The bill titled the Colombo Port City Economic Commission was gazetted on March 23 and the ruling Rajapaksa administration tabled it in Parliament last week. The bill aims to provide for a special economic zone to establish a commission to grant registrations, licenses, authorisations and other approvals to operate business in such economic zones.
Chief Justice Jayantha Jayasuriya has appointed a 5-member bench of the highest court to hear petitions next week, officials said.
The port city, a pet Chinese project of the administration of President Mahinda Rajapaksa and touted by the government as an investment hub for foreign capital, commenced in 2014 to build a financial centre on reclaimed sea land in extent little less than 3 kilometres at Galle Face seafront in the heart of Colombo.
The project was suspended in 2015 with Rajapaksa’s defeat and was revived by the successor Maithripala Sirisena’s government after a pause. It was completed in 2018.

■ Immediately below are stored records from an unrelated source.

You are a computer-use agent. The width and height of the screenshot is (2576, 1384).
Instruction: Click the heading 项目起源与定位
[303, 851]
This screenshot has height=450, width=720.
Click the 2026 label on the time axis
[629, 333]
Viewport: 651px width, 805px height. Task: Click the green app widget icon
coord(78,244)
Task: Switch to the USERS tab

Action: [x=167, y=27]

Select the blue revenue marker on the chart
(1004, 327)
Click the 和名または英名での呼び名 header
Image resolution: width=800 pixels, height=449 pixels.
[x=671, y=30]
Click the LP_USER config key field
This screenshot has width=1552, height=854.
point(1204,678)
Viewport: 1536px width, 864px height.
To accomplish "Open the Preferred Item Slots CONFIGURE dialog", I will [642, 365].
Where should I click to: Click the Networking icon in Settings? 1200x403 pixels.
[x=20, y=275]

However, Sri Lanka‘s Opposition parties, including the United National Party (UNP), the Janatha Vimukthi Peramuna (JVP), civil society organisations, trade unions, on Thursday challenged the constitutional validity of the proposed legislation for the Port City.
The petitioners against the bill claimed that a number of provisions in the bill violates the Constitution and violates labour rights.
In their petitions, the petitioners asked the Supreme Court to rule that the bill must be passed by a two-thirds majority in Parliament and by a referendum if it is to become law.
The petitions said that the Port City Commission to be established will be empowered under the Act to the detriment of the territorial integrity and sovereignty of Sri Lanka.
The Colombo Port City project, expected to play a key role in China‘s ambitious ‘Maritime Silk Road’ project in India’s backyard, is said to be the single largest private sector development ever in the island.
Sri Lanka, in recent years carried out various development projects with an estimated USD eight billion loans.
The huge Chinese loans sparked concerns globally after Sri Lanka handed over the Hambantota port to China in 2017 as debt swap amounting to USD 1.2 billion for a 99 years’ lease.